Joint pain is also called facet. It is pain arising from the joints of the spine that are present in the back part of the vertebrae. Joint pain happens as a consequence of the disc degenerative process. On rare occasion, you could have joint pain from twisting your neck or back in a particular way that exceeds normal physiologic range of motion for the joint. On occasions like this, a simple adjustment of the joint can return it to its normal position. Other times people may sleep in a bad position and get a “crick” of the neck, for example, and this problem is usually self-limited, meaning that it resolves in a few days without treatment. More typically, joint-related pain accompanies the general, degenerative process of the spine. When discs generate, they lose water content, and as they dehydrate, they collapse, meaning they lose height as a result. Then there’s more pressure on the joints. The joints, then, are made to bear more weight than they are designed to, and they can become a source of pain. People with joint related pain in the neck or back, typically have pain when extending their neck or back backwards. However, extending your neck or back backwards can also cause pain for other reasons such as disc herniations and what we call disc-osteophyte complexes. Extending your neck or back backwards also often causes worse pinching of nerve-related pain. This is especially true in the neck region.
In my experience, facet or joint pain is not that common. When it is present, it is usually a lesser part of the problem than the associated disc problem. In any case, decompressing the spine decompresses and reverses the cause of most of neck and back pain, which derives from discs, nerves and joints. Spinal decompression treatments, such as I provide, decompresses all of these painful structures providing relief from all of these pain-generating structures. Exceptional causes of spinal pain are things like fractures, dislocations, tumors, infections, and instabilities.
Occasionally, patients will benefit from joint/facet injections with a corticosteroid. When this is indicated, the injection will typically be done to several adjacent joints to improve the chances of successful treatment. This is a fine treatment when indicated, but it does not improve the anatomical problem causing the pain. This is my objection to most pain management procedures. Corticosteroids benefit the inflammatory component of the pain but they do not improve the anatomical cause of pain. Spinal decompression treatments can significantly, and meaningfully, improve the anatomical problem and, secondarily, improve or resolve the pain. I find this to be conceptually, and empirically, a superior means of treatment for spinal problems. But as I have stated previously, I am happy to refer patients for facet injections whenever indicated.

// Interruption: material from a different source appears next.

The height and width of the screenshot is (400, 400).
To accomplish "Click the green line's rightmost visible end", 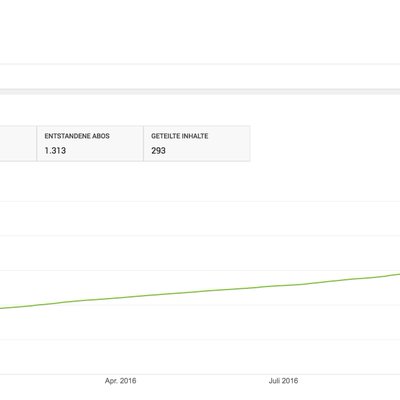I will tap(398, 274).
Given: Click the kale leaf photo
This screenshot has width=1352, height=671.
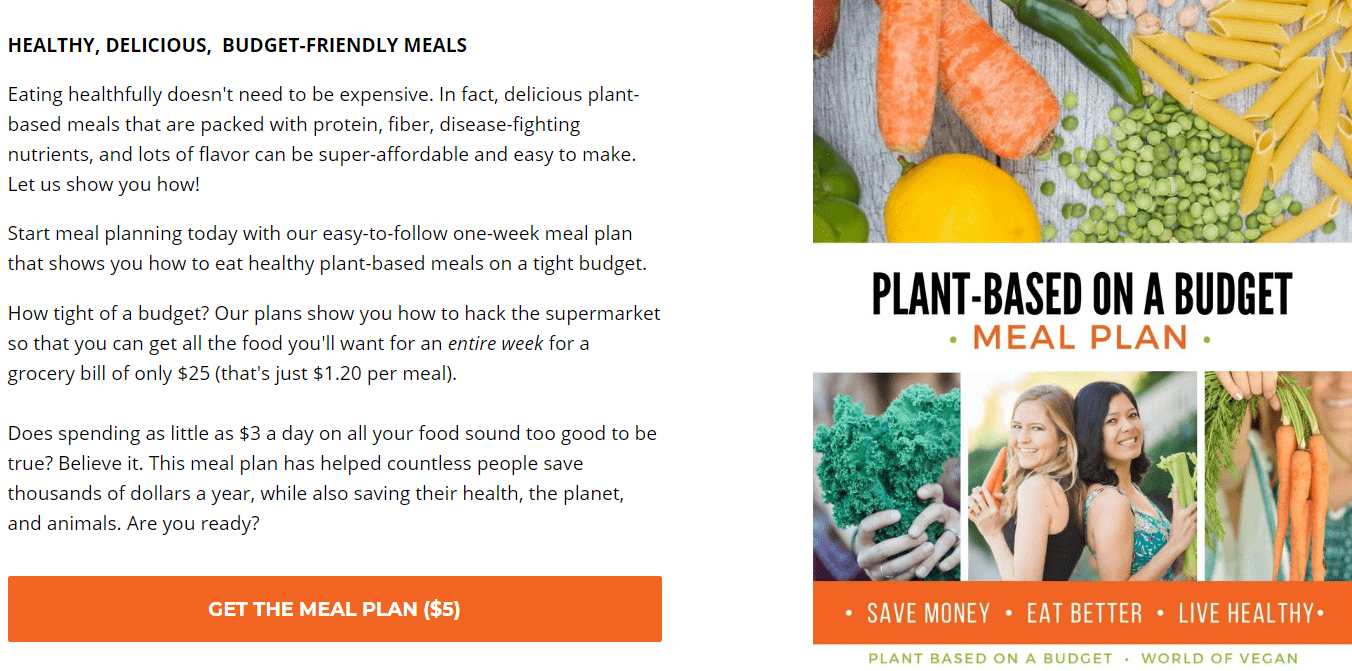Looking at the screenshot, I should (x=887, y=476).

Because of the clinical efficacy of spinal decompression treatment, I have become rather spoiled as a practitioner. I expect patients to get better, and to get better rather fast. When this does not occur, I know they are true candidates for pain management, including injections. Using spinal decompression as a litmus test for pain management is, I found, to be a much more rational approach to the treatment of painful, spinal lesions.